作者:Liu, Yan; Huang, Xin; Huang, Yizi; Geng, Shaofeng; Peng, Xin; Li, Renfa
来源:Concurrency and Computation: Practice and Experience (CCPE) , 2017, 29(20): e4039.
DOI:10.1002/cpe.4035

摘要

Parallel file systems commonly distribute a file across multiple file servers with a fixed-size stripe, thereby allowing data access through multiple file servers. This default data layout works well in traditional homogeneous storage systems, but when solid state disks (SSDs) are conducted into a storage system, the data layout of hybrid parallel file systems has a chance to obtain better I/O performance. In this study, we propose a variable-sized stripe level data layout strategy for hybrid parallel file systems (SLDP).

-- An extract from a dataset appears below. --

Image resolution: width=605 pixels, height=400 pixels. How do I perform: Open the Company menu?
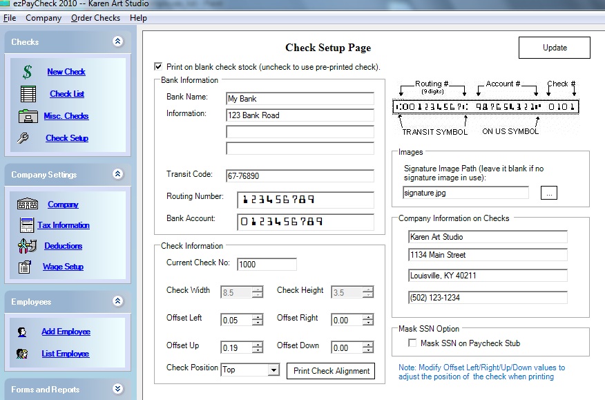43,18
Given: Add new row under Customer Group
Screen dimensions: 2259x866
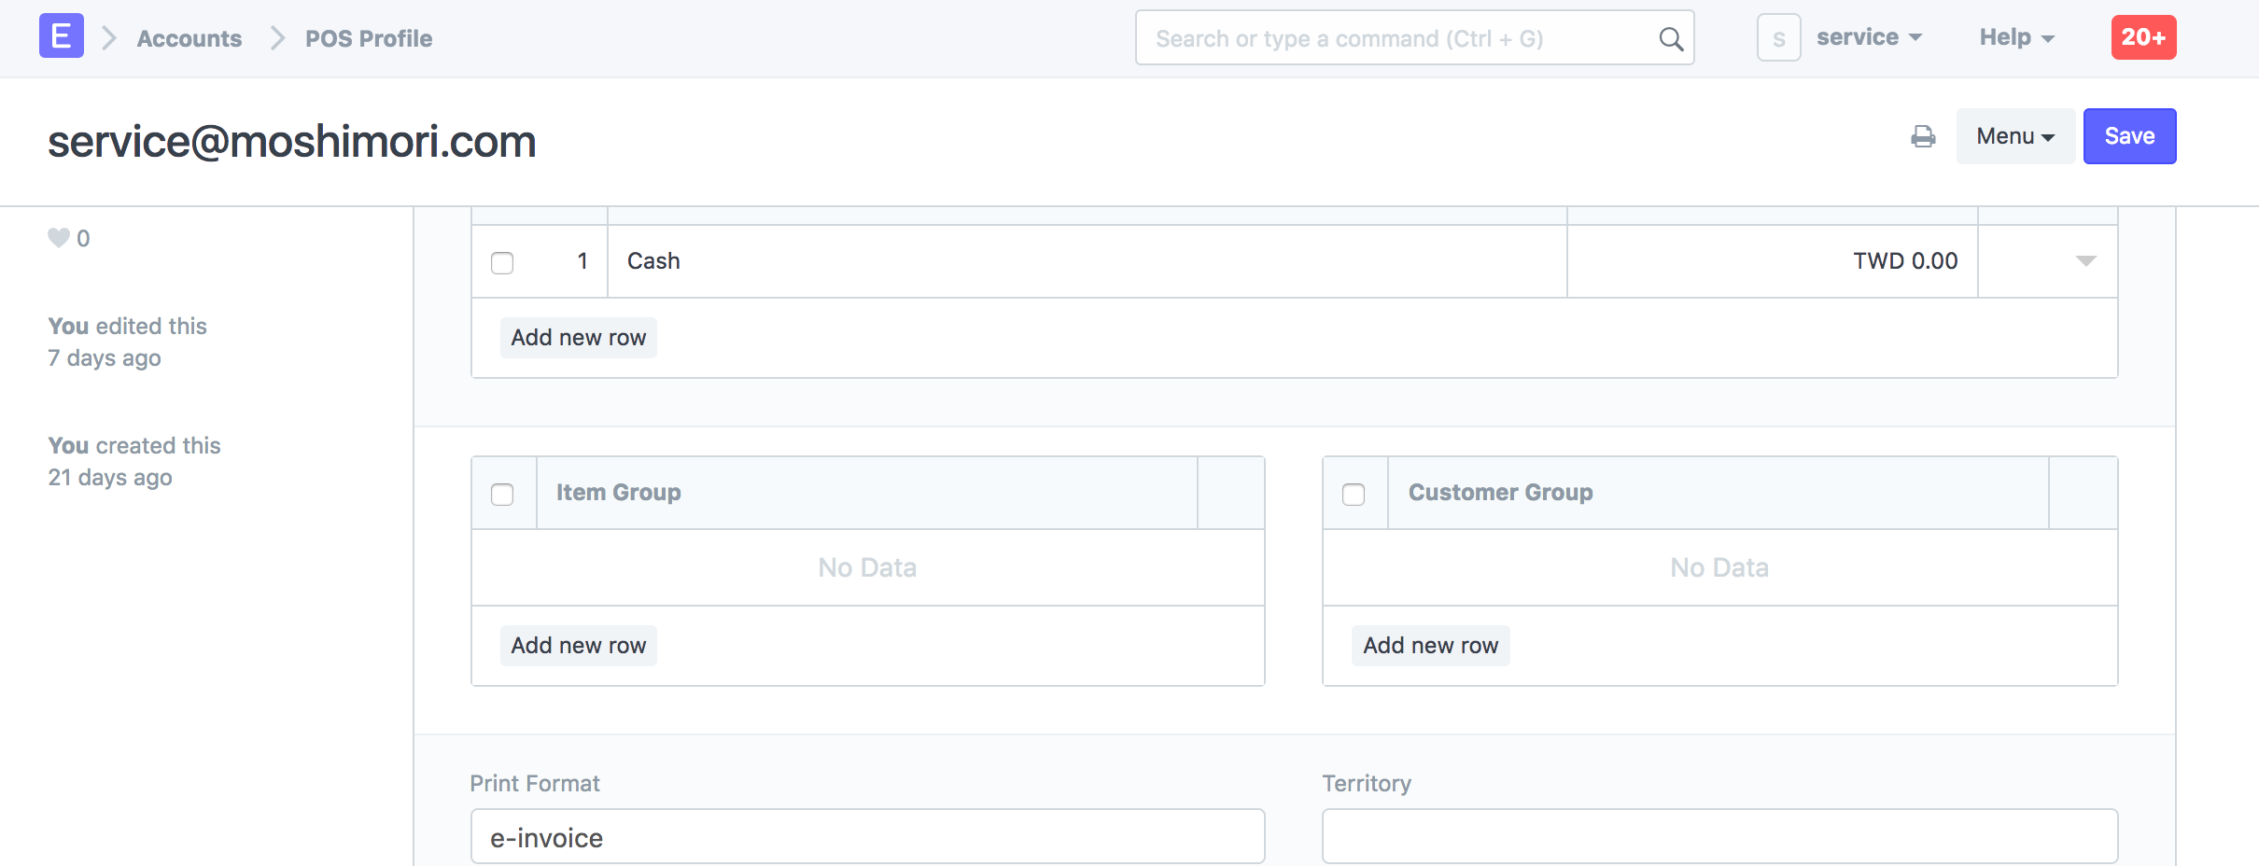Looking at the screenshot, I should click(x=1430, y=646).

SLDP divides the file into several regions according to the data access pattern and then finds the optimal configurations for each region among the solid state disk file server nodes and mechanical hard disk drive file server nodes. It uses variable stripe sizes to reorganize the data layout of file systems. Furthermore, it considers SSD space limitation, the main idea is to distribute key regions of the file to hybrid parallel file systems based on the optimal stripe configuration, which can significantly improve the system I/O throughput performance. The remaining parts of a file are then distributed according to the SSD free space threshold, which can leverage the SSD servers as much as possible. To achieve this, SLDP divides a large file into many fine-grained regions and adjusts the data layout method for each region according to the access patter. Experimental results show that the SLDP is feasible and can improve system performance.